Start Given records

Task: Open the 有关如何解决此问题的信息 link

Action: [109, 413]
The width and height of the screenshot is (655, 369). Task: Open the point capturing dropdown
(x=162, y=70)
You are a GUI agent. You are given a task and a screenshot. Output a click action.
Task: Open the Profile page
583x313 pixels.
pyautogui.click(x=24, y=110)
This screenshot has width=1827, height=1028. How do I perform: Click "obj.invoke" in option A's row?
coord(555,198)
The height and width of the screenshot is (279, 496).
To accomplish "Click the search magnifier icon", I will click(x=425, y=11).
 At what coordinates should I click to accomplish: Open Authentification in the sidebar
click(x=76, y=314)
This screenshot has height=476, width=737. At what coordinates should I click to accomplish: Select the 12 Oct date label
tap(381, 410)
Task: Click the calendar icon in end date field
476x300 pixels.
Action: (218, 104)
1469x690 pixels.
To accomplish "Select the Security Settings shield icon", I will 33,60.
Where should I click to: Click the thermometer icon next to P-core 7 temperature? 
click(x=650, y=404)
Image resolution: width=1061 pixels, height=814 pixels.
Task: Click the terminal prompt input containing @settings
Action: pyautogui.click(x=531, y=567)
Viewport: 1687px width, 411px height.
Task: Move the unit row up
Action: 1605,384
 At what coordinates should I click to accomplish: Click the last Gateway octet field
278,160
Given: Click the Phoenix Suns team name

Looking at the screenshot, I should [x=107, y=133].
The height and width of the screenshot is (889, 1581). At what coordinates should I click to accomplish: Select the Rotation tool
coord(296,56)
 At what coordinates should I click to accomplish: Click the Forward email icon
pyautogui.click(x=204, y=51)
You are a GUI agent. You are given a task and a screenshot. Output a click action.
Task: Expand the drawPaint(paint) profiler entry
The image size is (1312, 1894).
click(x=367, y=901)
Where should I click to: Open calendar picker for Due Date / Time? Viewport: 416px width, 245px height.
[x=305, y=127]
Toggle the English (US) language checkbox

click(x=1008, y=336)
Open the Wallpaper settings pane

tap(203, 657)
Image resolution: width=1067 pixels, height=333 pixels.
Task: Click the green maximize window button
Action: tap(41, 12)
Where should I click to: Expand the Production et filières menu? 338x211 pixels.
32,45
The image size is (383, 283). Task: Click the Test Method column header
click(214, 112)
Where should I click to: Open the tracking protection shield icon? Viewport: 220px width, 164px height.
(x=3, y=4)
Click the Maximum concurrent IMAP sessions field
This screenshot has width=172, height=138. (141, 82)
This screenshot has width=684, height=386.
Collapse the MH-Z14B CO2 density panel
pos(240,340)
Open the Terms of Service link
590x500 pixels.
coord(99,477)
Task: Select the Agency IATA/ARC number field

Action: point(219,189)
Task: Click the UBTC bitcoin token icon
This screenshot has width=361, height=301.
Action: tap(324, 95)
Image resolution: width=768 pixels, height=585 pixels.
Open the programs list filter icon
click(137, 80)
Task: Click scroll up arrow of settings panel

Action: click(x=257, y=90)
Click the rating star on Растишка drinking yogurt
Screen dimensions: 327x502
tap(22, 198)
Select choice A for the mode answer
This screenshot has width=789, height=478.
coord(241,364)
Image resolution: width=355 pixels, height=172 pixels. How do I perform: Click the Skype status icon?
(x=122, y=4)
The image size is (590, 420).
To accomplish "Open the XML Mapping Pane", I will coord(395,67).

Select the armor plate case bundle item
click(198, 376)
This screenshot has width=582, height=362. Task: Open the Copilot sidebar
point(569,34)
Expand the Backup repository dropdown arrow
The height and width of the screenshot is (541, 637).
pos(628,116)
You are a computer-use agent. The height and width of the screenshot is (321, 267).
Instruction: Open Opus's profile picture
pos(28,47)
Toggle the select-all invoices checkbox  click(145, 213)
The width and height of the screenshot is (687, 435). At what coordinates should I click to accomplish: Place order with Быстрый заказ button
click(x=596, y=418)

End Given records

- Problem description
Write out the listing above again, swapping "Where should I click to:" for "Which spot should I click to:" everywhere it appears and leaving everything else the same.

- Answer to this exercise
Task: Open the 有关如何解决此问题的信息 link

Action: [109, 413]
The width and height of the screenshot is (655, 369). Task: Open the point capturing dropdown
(x=162, y=70)
You are a GUI agent. You are given a task and a screenshot. Output a click action.
Task: Open the Profile page
583x313 pixels.
pyautogui.click(x=24, y=110)
This screenshot has width=1827, height=1028. How do I perform: Click "obj.invoke" in option A's row?
coord(555,198)
The height and width of the screenshot is (279, 496).
To accomplish "Click the search magnifier icon", I will click(x=425, y=11).
 At what coordinates should I click to accomplish: Open Authentification in the sidebar
click(x=76, y=314)
This screenshot has height=476, width=737. At what coordinates should I click to accomplish: Select the 12 Oct date label
tap(381, 410)
Task: Click the calendar icon in end date field
476x300 pixels.
Action: (218, 104)
1469x690 pixels.
To accomplish "Select the Security Settings shield icon", I will 33,60.
Which spot should I click to: Click the thermometer icon next to P-core 7 temperature? 
click(x=650, y=404)
Image resolution: width=1061 pixels, height=814 pixels.
Task: Click the terminal prompt input containing @settings
Action: pyautogui.click(x=531, y=567)
Viewport: 1687px width, 411px height.
Task: Move the unit row up
Action: 1605,384
 At what coordinates should I click to accomplish: Click the last Gateway octet field
278,160
Given: Click the Phoenix Suns team name

Looking at the screenshot, I should [x=107, y=133].
The height and width of the screenshot is (889, 1581). At what coordinates should I click to accomplish: Select the Rotation tool
coord(296,56)
 At what coordinates should I click to accomplish: Click the Forward email icon
pyautogui.click(x=204, y=51)
You are a GUI agent. You are given a task and a screenshot. Output a click action.
Task: Expand the drawPaint(paint) profiler entry
The image size is (1312, 1894).
click(x=367, y=901)
Which spot should I click to: Open calendar picker for Due Date / Time? Viewport: 416px width, 245px height.
[x=305, y=127]
Toggle the English (US) language checkbox

click(x=1008, y=336)
Open the Wallpaper settings pane

tap(203, 657)
Image resolution: width=1067 pixels, height=333 pixels.
Task: Click the green maximize window button
Action: tap(41, 12)
Which spot should I click to: Expand the Production et filières menu? 338x211 pixels.
32,45
The image size is (383, 283). Task: Click the Test Method column header
click(214, 112)
Which spot should I click to: Open the tracking protection shield icon? Viewport: 220px width, 164px height.
(x=3, y=4)
Click the Maximum concurrent IMAP sessions field
This screenshot has width=172, height=138. (141, 82)
This screenshot has width=684, height=386.
Collapse the MH-Z14B CO2 density panel
pos(240,340)
Open the Terms of Service link
590x500 pixels.
coord(99,477)
Task: Select the Agency IATA/ARC number field

Action: point(219,189)
Task: Click the UBTC bitcoin token icon
This screenshot has width=361, height=301.
Action: tap(324, 95)
Image resolution: width=768 pixels, height=585 pixels.
Open the programs list filter icon
click(137, 80)
Task: Click scroll up arrow of settings panel

Action: click(x=257, y=90)
Click the rating star on Растишка drinking yogurt
Screen dimensions: 327x502
tap(22, 198)
Select choice A for the mode answer
This screenshot has width=789, height=478.
coord(241,364)
Image resolution: width=355 pixels, height=172 pixels. How do I perform: Click the Skype status icon?
(x=122, y=4)
The image size is (590, 420).
To accomplish "Open the XML Mapping Pane", I will coord(395,67).

Select the armor plate case bundle item
click(198, 376)
This screenshot has width=582, height=362. Task: Open the Copilot sidebar
point(569,34)
Expand the Backup repository dropdown arrow
The height and width of the screenshot is (541, 637).
pos(628,116)
You are a computer-use agent. The height and width of the screenshot is (321, 267).
Instruction: Open Opus's profile picture
pos(28,47)
Toggle the select-all invoices checkbox  click(145, 213)
The width and height of the screenshot is (687, 435). At what coordinates should I click to accomplish: Place order with Быстрый заказ button
click(x=596, y=418)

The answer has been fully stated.